**Your instructions:**
Retype the data exactly, skipping any picture in it.

**Input for this task:**

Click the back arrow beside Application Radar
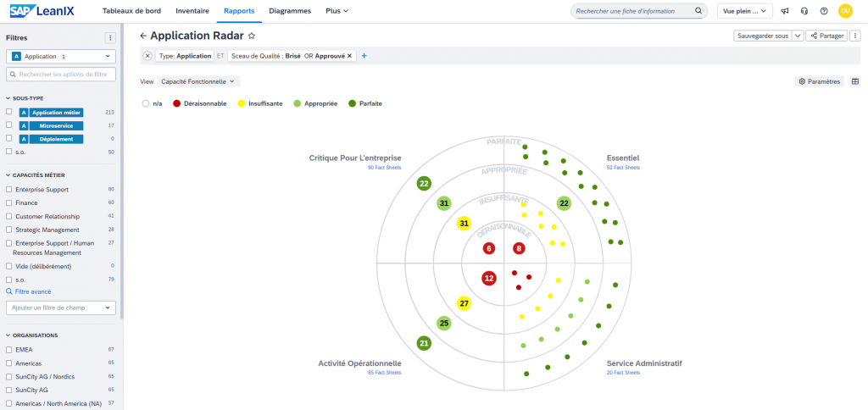This screenshot has height=410, width=868. pos(143,36)
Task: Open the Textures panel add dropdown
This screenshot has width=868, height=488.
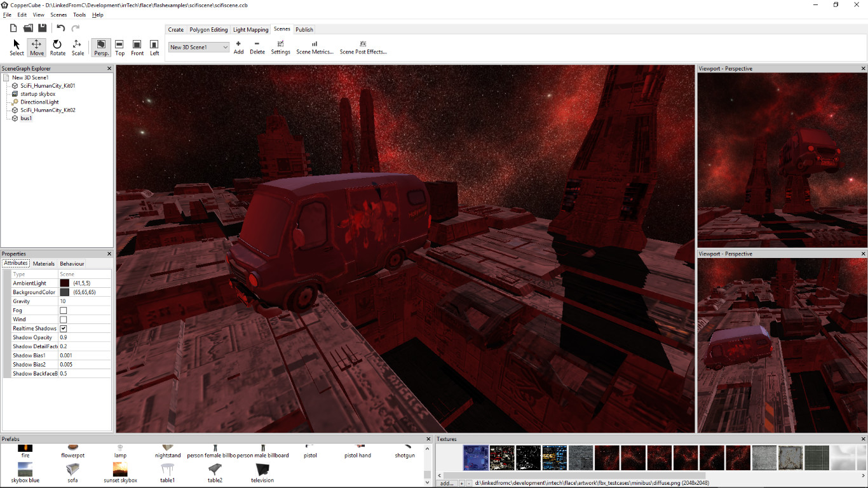Action: pos(447,484)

**Written answer:**
Click the back arrow beside Application Radar
This screenshot has height=410, width=868. pos(143,36)
Task: Open the Textures panel add dropdown
This screenshot has width=868, height=488.
Action: pos(447,484)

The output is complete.